When you think about these facts alone, the entire Contrapunctus 14 discussion falls under a different light, and then we see how the facts have become a little buried under 'studious research'.
The 'fragment X' discussion is also well documented in his dissertation and he brings good reasons for putting the theory aside on the basis of the actual sources.
A pity about the reconstruction of a piece that Bach himself did not finish?
Why not just leave it alone?
There is no-one alive even a vague equal of Bach's and any attempt to finish it is doomed to be second rate at worst and misleading at best. That being said, it is fun to exercise one's mind and play with it as a private recreation. I for one, adhere to the view that No. 14 is not really part of the K d F at all.
In closing, it is important to realize that one version of the K d F was finished: the first, early version is an autograph MS. Bach, the eternal perfectionist, took it up years later and added, changed and extended various parts of it.

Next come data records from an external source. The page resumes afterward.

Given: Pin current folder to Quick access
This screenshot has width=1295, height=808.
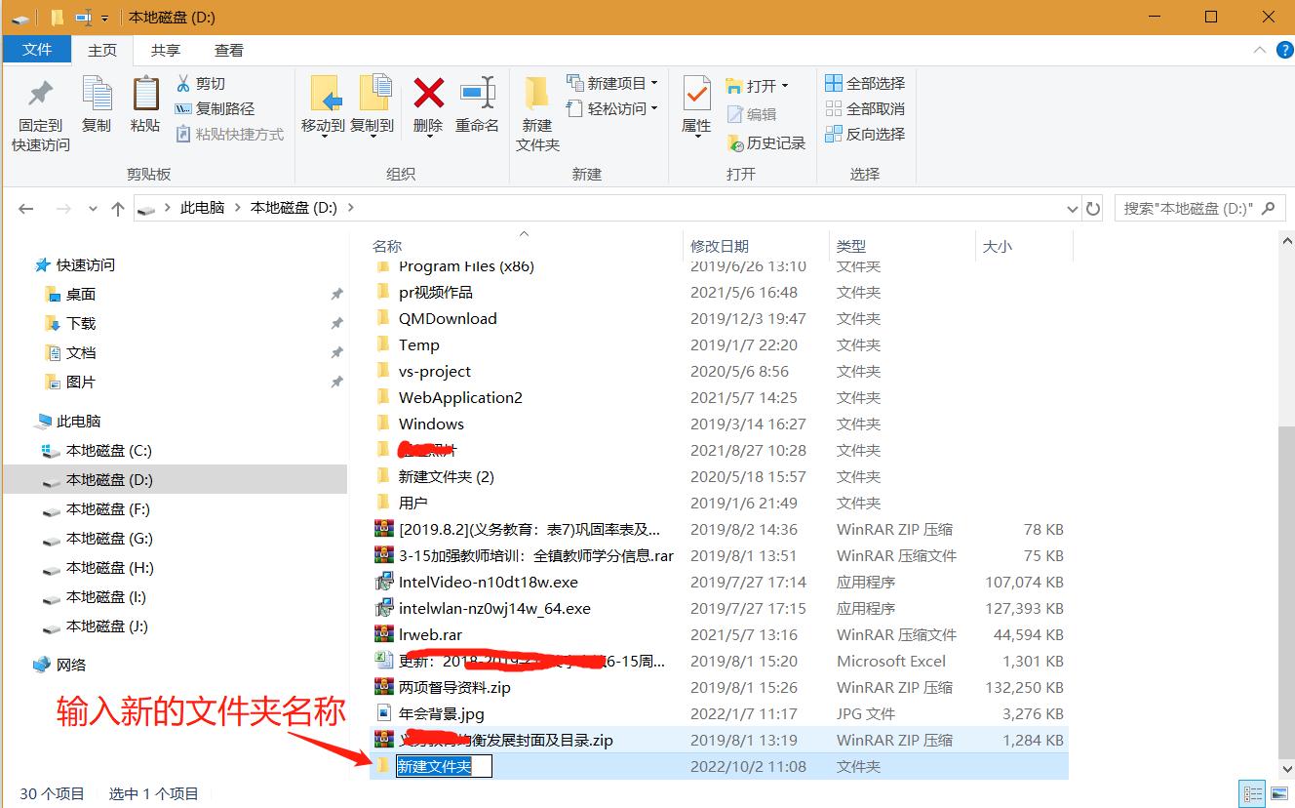Looking at the screenshot, I should (39, 110).
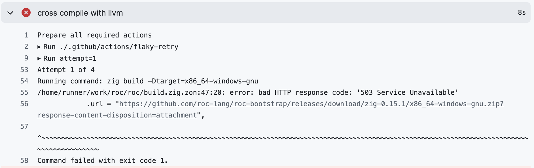Click the red failed status icon
534x168 pixels.
coord(26,13)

It would be invaluable if more people played and recorded that first version, as offered in the (fairly recent) Peters Edition. This would give us more insights and appreciation of how this work evolved.
Theodore
Thanks for sharing these insights, and thanks for mentioning Christoph Wolff's edition of the first version (Edition Peters 8586a). Speaking of Wolff, there is a nice documentary film featuring both Wolff and George Ritchie, an American organist, whose interpretation has recently been praised as "the finest recording of Bach's Art of Fugue irrespective of media or instrument" (Gramophone Magazine, July 2010):
Deletehttp://www.georgeritchie.com/
Regarding the uncompleted fugue, it is indeed an act of arrogance to put oneself in Bach's shoes and pretend to be his equal. Daniel's study is nevertheless an impressive achievement. In the preface, he writes, "It is hardly my objective to compete with Bach... The completion is, as I regard it, a result of 'applied music theory' and an application of insights into Bach's contrapuntal and compositional procedures, the detailed analysis of which is still an open research field..." ("Meine Absicht kann kaum darin bestehen, mich mit Bach messen zu wollen [...] Die Vervollständigung betrachte ich als 'angewandten Tonsatz', als Anwendung von Erkenntnissen vor allem zum Kontrapunkt bzw. zur Satztechnik Bachs, mit denen eine detaillierte Auseinandersetzung bislang kaum stattgefunden hat [...]"). A real eye-opener in Daniel's book is the section about Hugo Riemann, the great music theorist (pp. 16-18). As shown by Daniel, Riemann's attempt at completing Bach's fugue can only be described as laughable.
It is certainly tempting to agree that the uncompleted fugue is not part of the cycle. Many years ago, Gustav Leonhardt made the point that both the WTC 2 and the Art of Fugue (without the uncompleted fugue, but with repetitions in both works) contain 2,135 bars. This is hardly a coincidence.